Steven Marans
Steven Marans, a child and adult psychoanalyst, is the Harris Professor of Child Psychoanalysis and Professor of Psychiatry at the Child Study Center and Department of Psychiatry at Yale. He is the director of the Yale Center for Traumatic Stress and Recovery and founder of the Child Development-Community Policing Program, a pioneering collaboration between mental health and law enforcement professionals providing collaborative response to children and families exposed to violence and trauma that occurs in their homes, neighborhoods, and schools. This program has been replicated in numerous communities around the country and abroad.
Dr. Marans is also co-developer, with Child Study Center faculty member Carrie Epstein, of the Child and Family Traumatic Stress Intervention, a brief, early, evidence-based treatment that has proven effectiveness in interrupting and reducing post-traumatic disorders in children exposed to traumatic events. Under the auspices of a SAMHSA grant, this intervention is being disseminated broadly both nationally and internationally. Additionally, Dr. Marans and Professor Epstein developed the Acute Stress Intervention for Adults, a brief intervention intended to support hospital staff impacted by the psychological demands associated with responding to the COVID-19 pandemic. A training was also developed for mental health professionals implementing the model with impacted hospital staff at Yale-New Haven Hospital and elsewhere.
Dr. Marans also continues to see children, adolescents, and adults for clinical consultations, psychotherapy and psychoanalysis. He teaches and supervises child psychiatry, psychology, and social work fellows in psychodynamic evaluation and treatment.
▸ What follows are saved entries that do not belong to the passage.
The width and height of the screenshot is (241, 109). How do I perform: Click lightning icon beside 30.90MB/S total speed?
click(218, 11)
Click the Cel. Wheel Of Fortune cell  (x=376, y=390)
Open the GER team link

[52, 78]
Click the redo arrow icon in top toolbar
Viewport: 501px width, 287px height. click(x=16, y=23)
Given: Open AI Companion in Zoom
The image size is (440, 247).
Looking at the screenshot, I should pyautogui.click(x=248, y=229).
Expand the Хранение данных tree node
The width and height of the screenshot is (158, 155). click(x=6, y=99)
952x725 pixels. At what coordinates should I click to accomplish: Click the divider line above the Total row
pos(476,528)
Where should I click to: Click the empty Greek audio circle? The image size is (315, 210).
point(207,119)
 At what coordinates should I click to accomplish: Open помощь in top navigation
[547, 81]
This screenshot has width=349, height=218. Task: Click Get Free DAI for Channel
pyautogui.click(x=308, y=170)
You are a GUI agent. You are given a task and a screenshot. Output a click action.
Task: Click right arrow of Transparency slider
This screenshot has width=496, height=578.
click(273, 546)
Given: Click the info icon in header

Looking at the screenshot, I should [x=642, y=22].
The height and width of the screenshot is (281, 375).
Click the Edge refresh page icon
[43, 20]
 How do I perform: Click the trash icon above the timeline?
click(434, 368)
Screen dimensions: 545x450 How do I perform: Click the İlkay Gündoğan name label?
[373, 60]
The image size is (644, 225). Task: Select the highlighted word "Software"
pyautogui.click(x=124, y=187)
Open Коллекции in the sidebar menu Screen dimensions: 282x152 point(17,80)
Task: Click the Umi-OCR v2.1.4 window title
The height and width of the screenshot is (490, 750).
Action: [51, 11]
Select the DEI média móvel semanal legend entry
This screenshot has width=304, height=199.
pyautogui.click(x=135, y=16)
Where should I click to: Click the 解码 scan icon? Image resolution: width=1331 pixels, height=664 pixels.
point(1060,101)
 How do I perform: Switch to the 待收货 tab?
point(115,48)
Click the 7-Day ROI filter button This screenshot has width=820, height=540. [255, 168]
Over the past twenty-five years, Dr. Marans has worked closely with the local, state, and federal agencies on issues related to responding to trauma associated with violence in homes and communities, on terrorism and natural disasters, and served on Attorney General Eric Holder’s National Task Force on Children Exposed to Violence, as well as the US Department of Health and Human Services National Advisory Committee on Children and Terrorism.